Saved entries
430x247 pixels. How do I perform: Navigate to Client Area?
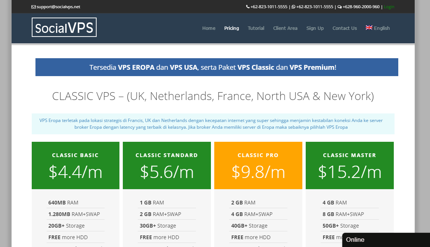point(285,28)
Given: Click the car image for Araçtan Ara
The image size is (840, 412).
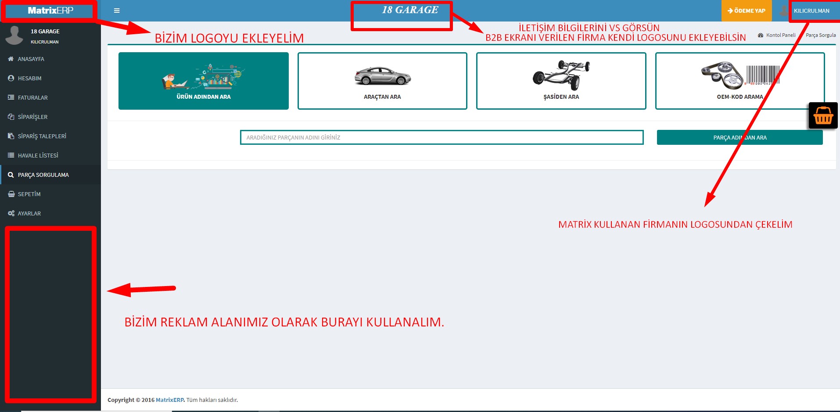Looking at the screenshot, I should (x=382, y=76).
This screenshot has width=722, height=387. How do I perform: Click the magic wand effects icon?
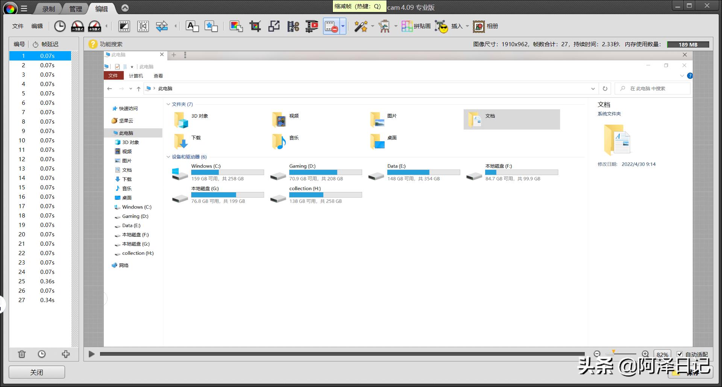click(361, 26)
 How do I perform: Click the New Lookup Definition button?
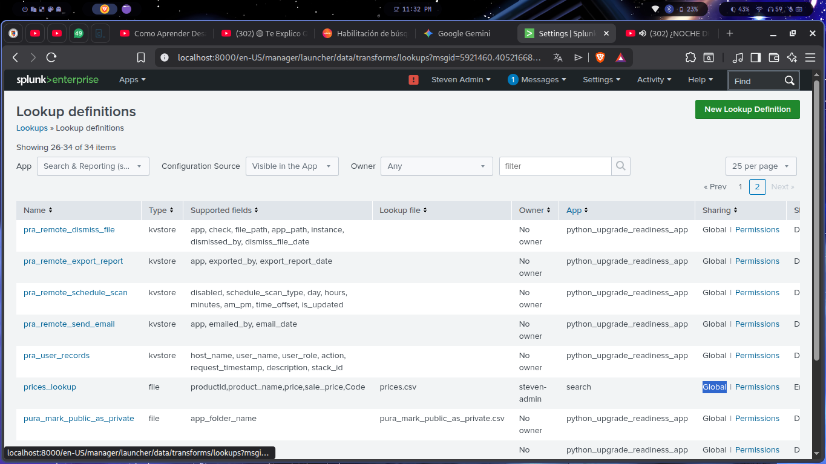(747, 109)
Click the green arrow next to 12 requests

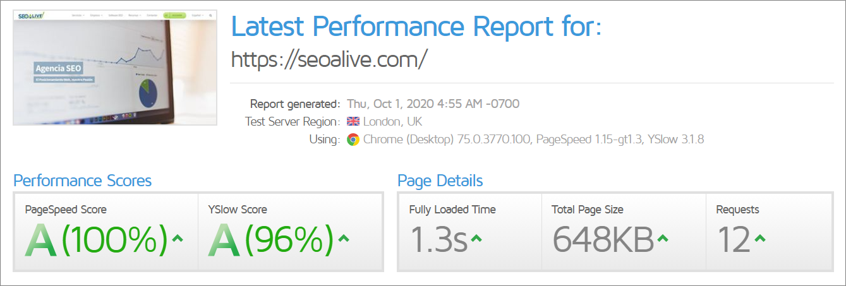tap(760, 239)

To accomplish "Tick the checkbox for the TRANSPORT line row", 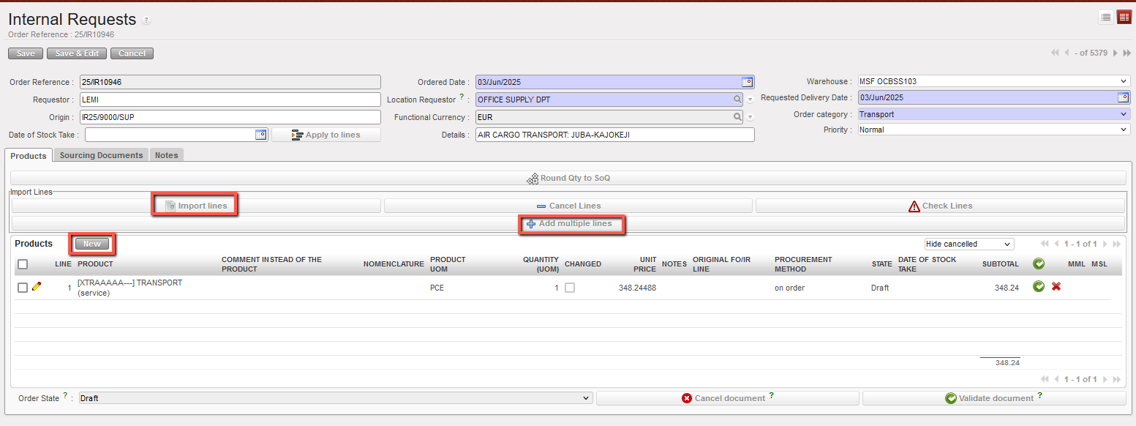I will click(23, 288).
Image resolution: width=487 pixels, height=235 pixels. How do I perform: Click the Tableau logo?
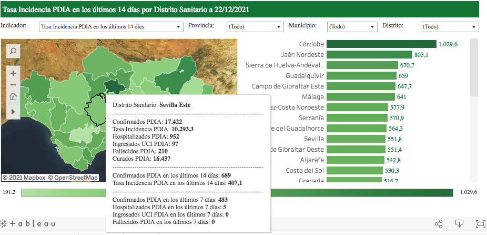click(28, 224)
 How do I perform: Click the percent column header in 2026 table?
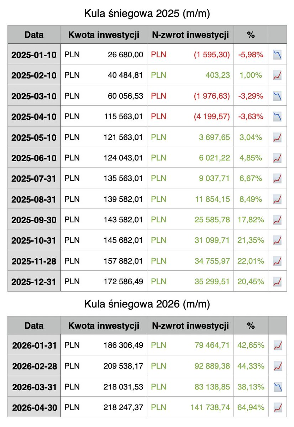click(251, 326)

*Exercise description*:
Your answer must be an exact copy of the lines from the one with "Image resolution: width=487" through the final line of the data, both included, without any pictures.

*Result for this task*:
Image resolution: width=487 pixels, height=235 pixels. How do I perform: Click the Tableau logo?
click(28, 224)
 How do I perform: Click the percent column header in 2026 table?
click(251, 326)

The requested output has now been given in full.